Output every entry verbatim.

-----

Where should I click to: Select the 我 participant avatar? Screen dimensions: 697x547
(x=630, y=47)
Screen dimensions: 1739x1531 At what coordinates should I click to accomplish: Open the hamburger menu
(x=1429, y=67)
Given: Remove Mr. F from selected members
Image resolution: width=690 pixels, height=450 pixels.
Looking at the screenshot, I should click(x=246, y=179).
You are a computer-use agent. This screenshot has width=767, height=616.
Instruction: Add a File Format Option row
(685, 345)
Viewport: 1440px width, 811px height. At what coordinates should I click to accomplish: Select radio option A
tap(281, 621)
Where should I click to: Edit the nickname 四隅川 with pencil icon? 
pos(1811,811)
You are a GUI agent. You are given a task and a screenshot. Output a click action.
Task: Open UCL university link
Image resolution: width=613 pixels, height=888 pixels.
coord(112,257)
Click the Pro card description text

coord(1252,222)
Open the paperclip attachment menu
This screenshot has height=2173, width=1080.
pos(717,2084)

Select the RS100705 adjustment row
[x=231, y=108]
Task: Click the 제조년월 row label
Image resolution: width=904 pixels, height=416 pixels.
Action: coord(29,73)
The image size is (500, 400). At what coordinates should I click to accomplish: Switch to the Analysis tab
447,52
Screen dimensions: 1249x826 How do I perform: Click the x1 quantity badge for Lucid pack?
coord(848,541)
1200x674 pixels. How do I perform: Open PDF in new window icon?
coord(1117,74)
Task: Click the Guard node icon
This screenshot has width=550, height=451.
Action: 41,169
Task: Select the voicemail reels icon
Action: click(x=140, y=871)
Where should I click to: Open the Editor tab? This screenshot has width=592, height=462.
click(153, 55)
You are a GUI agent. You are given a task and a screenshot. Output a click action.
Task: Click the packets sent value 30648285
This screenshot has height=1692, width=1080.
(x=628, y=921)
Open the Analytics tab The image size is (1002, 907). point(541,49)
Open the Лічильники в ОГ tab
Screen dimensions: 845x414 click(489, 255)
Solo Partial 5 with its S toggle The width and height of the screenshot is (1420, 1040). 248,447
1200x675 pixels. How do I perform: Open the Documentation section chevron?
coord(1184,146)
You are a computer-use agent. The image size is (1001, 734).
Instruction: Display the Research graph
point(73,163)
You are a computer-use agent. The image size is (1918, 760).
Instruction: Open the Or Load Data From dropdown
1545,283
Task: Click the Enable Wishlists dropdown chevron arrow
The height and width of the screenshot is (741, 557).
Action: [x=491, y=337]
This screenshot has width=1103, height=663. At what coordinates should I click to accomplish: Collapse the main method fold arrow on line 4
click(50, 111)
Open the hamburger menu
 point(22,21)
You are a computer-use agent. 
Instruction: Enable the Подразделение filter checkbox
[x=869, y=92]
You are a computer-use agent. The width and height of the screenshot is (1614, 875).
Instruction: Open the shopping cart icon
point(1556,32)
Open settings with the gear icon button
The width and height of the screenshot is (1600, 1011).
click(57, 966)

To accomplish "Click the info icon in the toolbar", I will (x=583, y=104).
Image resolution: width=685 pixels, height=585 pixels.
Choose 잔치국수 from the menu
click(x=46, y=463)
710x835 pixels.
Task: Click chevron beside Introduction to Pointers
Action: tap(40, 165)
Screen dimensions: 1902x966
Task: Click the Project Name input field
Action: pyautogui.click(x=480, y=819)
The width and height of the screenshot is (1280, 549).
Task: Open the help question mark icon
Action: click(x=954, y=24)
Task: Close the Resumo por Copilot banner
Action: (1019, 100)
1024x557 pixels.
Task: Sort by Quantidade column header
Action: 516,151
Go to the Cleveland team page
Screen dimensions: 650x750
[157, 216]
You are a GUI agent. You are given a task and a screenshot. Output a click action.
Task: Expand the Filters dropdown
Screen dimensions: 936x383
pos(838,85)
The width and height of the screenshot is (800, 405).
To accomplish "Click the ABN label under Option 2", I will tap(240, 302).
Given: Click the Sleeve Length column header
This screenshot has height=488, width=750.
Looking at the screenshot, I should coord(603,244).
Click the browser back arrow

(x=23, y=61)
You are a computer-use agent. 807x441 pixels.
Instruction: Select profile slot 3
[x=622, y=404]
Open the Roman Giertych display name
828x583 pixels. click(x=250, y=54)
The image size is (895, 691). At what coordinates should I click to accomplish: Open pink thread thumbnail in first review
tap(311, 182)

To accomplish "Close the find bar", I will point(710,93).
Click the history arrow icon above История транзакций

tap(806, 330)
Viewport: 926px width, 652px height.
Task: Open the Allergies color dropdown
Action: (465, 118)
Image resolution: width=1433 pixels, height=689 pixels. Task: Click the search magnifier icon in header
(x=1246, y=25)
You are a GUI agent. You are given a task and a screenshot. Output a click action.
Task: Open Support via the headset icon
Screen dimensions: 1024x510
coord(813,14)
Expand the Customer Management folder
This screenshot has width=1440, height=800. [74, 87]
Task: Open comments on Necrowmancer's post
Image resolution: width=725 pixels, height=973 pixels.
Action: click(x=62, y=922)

-----

*Your solution*
Where should I click to: Select the 我 participant avatar? Screen dimensions: 697x547
(x=630, y=47)
Screen dimensions: 1739x1531 At what coordinates should I click to accomplish: Open the hamburger menu
(x=1429, y=67)
Given: Remove Mr. F from selected members
Image resolution: width=690 pixels, height=450 pixels.
Looking at the screenshot, I should click(x=246, y=179).
You are a computer-use agent. This screenshot has width=767, height=616.
Instruction: Add a File Format Option row
(685, 345)
Viewport: 1440px width, 811px height. At what coordinates should I click to accomplish: Select radio option A
tap(281, 621)
Where should I click to: Edit the nickname 四隅川 with pencil icon? 
pos(1811,811)
You are a GUI agent. You are given a task and a screenshot. Output a click action.
Task: Open UCL university link
Image resolution: width=613 pixels, height=888 pixels.
coord(112,257)
Click the Pro card description text

coord(1252,222)
Open the paperclip attachment menu
This screenshot has height=2173, width=1080.
pos(717,2084)

Select the RS100705 adjustment row
[x=231, y=108]
Task: Click the 제조년월 row label
Image resolution: width=904 pixels, height=416 pixels.
Action: coord(29,73)
The image size is (500, 400). At what coordinates should I click to accomplish: Switch to the Analysis tab
447,52
Screen dimensions: 1249x826 How do I perform: Click the x1 quantity badge for Lucid pack?
coord(848,541)
1200x674 pixels. How do I perform: Open PDF in new window icon?
coord(1117,74)
Task: Click the Guard node icon
This screenshot has width=550, height=451.
Action: 41,169
Task: Select the voicemail reels icon
Action: click(x=140, y=871)
Where should I click to: Open the Editor tab? This screenshot has width=592, height=462.
click(153, 55)
You are a GUI agent. You are given a task and a screenshot. Output a click action.
Task: Click the packets sent value 30648285
This screenshot has height=1692, width=1080.
(x=628, y=921)
Open the Analytics tab The image size is (1002, 907). point(541,49)
Open the Лічильники в ОГ tab
Screen dimensions: 845x414 click(489, 255)
Solo Partial 5 with its S toggle The width and height of the screenshot is (1420, 1040). 248,447
1200x675 pixels. How do I perform: Open the Documentation section chevron?
coord(1184,146)
You are a computer-use agent. The image size is (1001, 734).
Instruction: Display the Research graph
point(73,163)
You are a computer-use agent. The image size is (1918, 760).
Instruction: Open the Or Load Data From dropdown
1545,283
Task: Click the Enable Wishlists dropdown chevron arrow
The height and width of the screenshot is (741, 557).
Action: [x=491, y=337]
This screenshot has width=1103, height=663. At what coordinates should I click to accomplish: Collapse the main method fold arrow on line 4
click(50, 111)
Open the hamburger menu
 point(22,21)
You are a computer-use agent. 
Instruction: Enable the Подразделение filter checkbox
[x=869, y=92]
You are a computer-use agent. The width and height of the screenshot is (1614, 875).
Instruction: Open the shopping cart icon
point(1556,32)
Open settings with the gear icon button
The width and height of the screenshot is (1600, 1011).
click(57, 966)

To accomplish "Click the info icon in the toolbar", I will (x=583, y=104).
Image resolution: width=685 pixels, height=585 pixels.
Choose 잔치국수 from the menu
click(x=46, y=463)
710x835 pixels.
Task: Click chevron beside Introduction to Pointers
Action: tap(40, 165)
Screen dimensions: 1902x966
Task: Click the Project Name input field
Action: pyautogui.click(x=480, y=819)
The width and height of the screenshot is (1280, 549).
Task: Open the help question mark icon
Action: click(x=954, y=24)
Task: Close the Resumo por Copilot banner
Action: (1019, 100)
1024x557 pixels.
Task: Sort by Quantidade column header
Action: 516,151
Go to the Cleveland team page
Screen dimensions: 650x750
[157, 216]
You are a GUI agent. You are given a task and a screenshot. Output a click action.
Task: Expand the Filters dropdown
Screen dimensions: 936x383
pos(838,85)
The width and height of the screenshot is (800, 405).
To accomplish "Click the ABN label under Option 2", I will tap(240, 302).
Given: Click the Sleeve Length column header
This screenshot has height=488, width=750.
Looking at the screenshot, I should coord(603,244).
Click the browser back arrow

(x=23, y=61)
You are a computer-use agent. 807x441 pixels.
Instruction: Select profile slot 3
[x=622, y=404]
Open the Roman Giertych display name
828x583 pixels. click(x=250, y=54)
The image size is (895, 691). At what coordinates should I click to accomplish: Open pink thread thumbnail in first review
tap(311, 182)

To accomplish "Close the find bar", I will point(710,93).
Click the history arrow icon above История транзакций

tap(806, 330)
Viewport: 926px width, 652px height.
Task: Open the Allergies color dropdown
Action: (465, 118)
Image resolution: width=1433 pixels, height=689 pixels. Task: Click the search magnifier icon in header
(x=1246, y=25)
You are a GUI agent. You are given a task and a screenshot. Output a click action.
Task: Open Support via the headset icon
Screen dimensions: 1024x510
coord(813,14)
Expand the Customer Management folder
This screenshot has width=1440, height=800. [74, 87]
Task: Open comments on Necrowmancer's post
Image resolution: width=725 pixels, height=973 pixels.
Action: click(x=62, y=922)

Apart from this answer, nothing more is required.